- Stated problem:
Count the lines in the entries below that contain the string "頭皮マッサージでくせ毛を治す", matching case exactly. Give only the number.

..............................

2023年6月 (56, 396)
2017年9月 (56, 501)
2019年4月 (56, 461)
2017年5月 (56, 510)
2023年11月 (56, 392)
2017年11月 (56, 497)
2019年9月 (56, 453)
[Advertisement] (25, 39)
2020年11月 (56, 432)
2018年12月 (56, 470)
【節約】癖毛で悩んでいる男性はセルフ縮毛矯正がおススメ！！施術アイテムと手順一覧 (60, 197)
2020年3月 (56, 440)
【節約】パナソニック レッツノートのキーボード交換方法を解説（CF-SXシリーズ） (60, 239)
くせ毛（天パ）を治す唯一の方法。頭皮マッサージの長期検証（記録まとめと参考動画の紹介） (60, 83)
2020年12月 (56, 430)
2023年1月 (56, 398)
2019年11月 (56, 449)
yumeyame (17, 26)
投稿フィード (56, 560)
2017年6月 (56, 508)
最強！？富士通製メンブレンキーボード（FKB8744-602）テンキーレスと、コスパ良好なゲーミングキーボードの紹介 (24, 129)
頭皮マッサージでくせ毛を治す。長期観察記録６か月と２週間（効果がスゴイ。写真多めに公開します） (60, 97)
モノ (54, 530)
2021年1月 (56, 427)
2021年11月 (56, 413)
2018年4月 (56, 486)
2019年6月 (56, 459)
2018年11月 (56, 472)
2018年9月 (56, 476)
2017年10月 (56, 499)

..............................

- Written reply:
1